Feature engineering is something where you create new features from existing features, depending the problem you are working on and along with that what you thing is relevant to the problem that helps you reach the end goal.

In [51]:
import numpy as np
import pandas as pd

import seaborn as sns
import matplotlib.pyplot as plt

from sklearn.model_selection import cross_val_score
from sklearn.linear_model import LogisticRegression


import warnings
warnings.filterwarnings('ignore')

In [52]:
df = pd.read_csv('train.csv')[['Age','Pclass','SibSp','Parch','Survived']]
print(df.shape)
df.sample(6)

(891, 5)


Unnamed: 0,Age,Pclass,SibSp,Parch,Survived
138,16.0,3,0,0,0
843,34.5,3,0,0,0
820,52.0,1,1,1,1
3,35.0,1,1,0,1
270,,1,0,0,0
406,51.0,3,0,0,0


In [53]:
df.dropna(inplace=True)
df.shape

(714, 5)

In [54]:
X = df.iloc[:,[0,1,2,3]]
y = df.iloc[:,-1]


lr = LogisticRegression()
print(f"CROSS VAL SCORE : {np.round(
    np.mean(cross_val_score(LogisticRegression(),X,y,scoring='accuracy',cv=20)), 2
    )*100} %")



CROSS VAL SCORE : 69.0 %


### **Using Feature Construction**

In [55]:
X['Total Passengers'] = X['SibSp'] + X['Parch'] + 1     # here we added 1 bcoz it represents the individual itself
X.drop(columns=['SibSp', 'Parch'], inplace=True)
X.sample(6)

Unnamed: 0,Age,Pclass,Total Passengers
190,32.0,2,1
463,48.0,2,1
500,17.0,3,1
8,27.0,3,3
555,62.0,1,1
122,32.5,2,2


In [56]:
# making a function to create a new feature, which holds travellers travelling with a small or big size family
def myfunc(num):
    if num==1:
        # travelling alone = 0
        return 0
    elif num>1 and num<=4:
        # travelling with small family = 1
        return 1
    else:
        # travelling with a big family = 2
        return 2

X['Family Type'] = X['Total Passengers'].apply(myfunc)
X.sample(6)

Unnamed: 0,Age,Pclass,Total Passengers,Family Type
249,54.0,2,2,1
483,63.0,3,1,0
441,20.0,3,1,0
165,9.0,3,3,1
156,16.0,3,1,0
323,22.0,2,3,1


In [57]:
print(
    np.round(
        np.mean(cross_val_score(lr, X,y,scoring='accuracy', cv=20)), 2)*100, '%'
    )       # as you can see the accuracy has increased from 69 % to 70%

70.0 %


---
---
---

### **Feature splitting** - *Splitting string data*

In [58]:
df = pd.read_csv('train.csv')
print(df['Name'].isna().sum(),'\n')
df['Name'].sample(6)

0 



483      Turkula, Mrs. (Hedwig)
303         Keane, Miss.

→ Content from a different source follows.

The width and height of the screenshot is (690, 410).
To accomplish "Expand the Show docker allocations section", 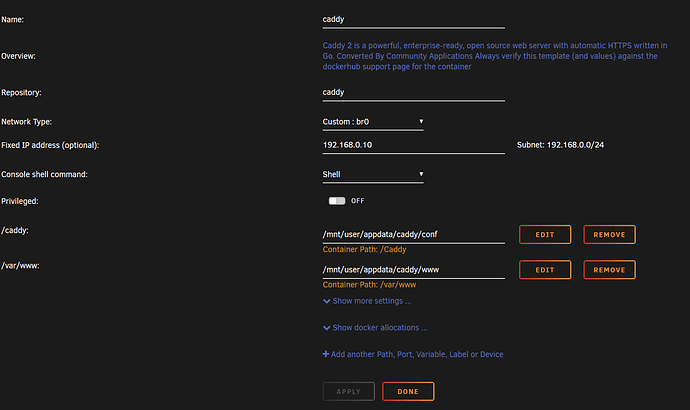I will tap(379, 327).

Nora A
532        Elias, Mr. Joseph Jr
77     Moutal, Mr. Rahamin Haim
327     Ball, Mrs. (Ada E Hall)
401             Adams, Mr. John
Name: Name, dtype: object

In [59]:
df['Title'] = df['Name'].str.split(', ', expand=True)[1].str.split('.', expand=True)[0]
# expand=True -- It splits the string into separate columns.
# Without expand=True, pandas returns a LIST inside a single column.
# With expand=True, pandas creates new columns for each split part.

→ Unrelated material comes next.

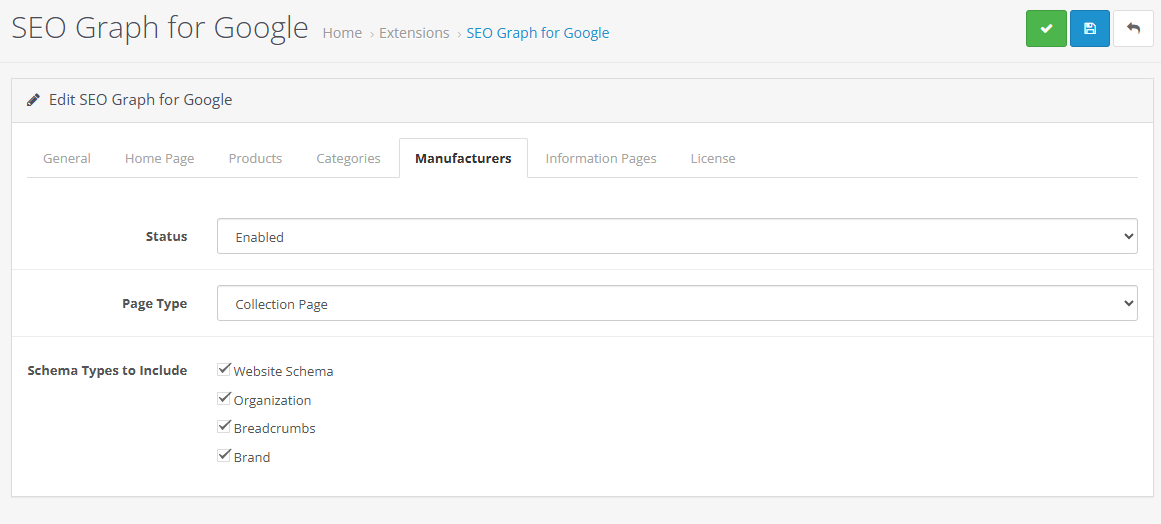
Task: Uncheck the Organization checkbox
Action: click(224, 399)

print(f"UNIQUE : {df['Title'].nunique()} \n")
print(f"UNIQUE : {df['Title'].unique()} \n")
df[['Title', 'Name']].sample(6)

UNIQUE : 17 

UNIQUE : ['Mr' 'Mrs' 'Miss' 'Master' 'Don' 'Rev' 'Dr' 'Mme' 'Ms' 'Major' 'Lady'
 'Sir' 'Mlle' 'Col' 'Capt' 'the Countess' 'Jonkheer'] 



Unnamed: 0,Title,Name
679,Mr,"Cardeza, Mr. Thomas Drake Martinez"
533,Mrs,"Peter, Mrs. Catherine (Catherine Rizk)"
426,Mrs,"Clarke, Mrs. Charles V (Ada Maria Winfield)"
156,Miss,"Gilnagh, Miss. Katherine ""Katie"""
826,Mr,"Lam, Mr. Len"
296,Mr,"Hanna, Mr. Mansour"


In [64]:
# representing survival rate along with the title
a = ((df.groupby('Title')['Survived'].mean()).sort_values(ascending=False).reset_index(name='Survival_Rate'))
a

Unnamed: 0,Title,Survival_Rate
0,Lady,1.0
1,Ms,1.0
2,Sir,1.0
3,Mme,1.0
4,the Countess,1.0
5,Mlle,1.0
6,Mrs,0.792
7,Miss,0.697802
8,Master,0.575
9,Major,0.5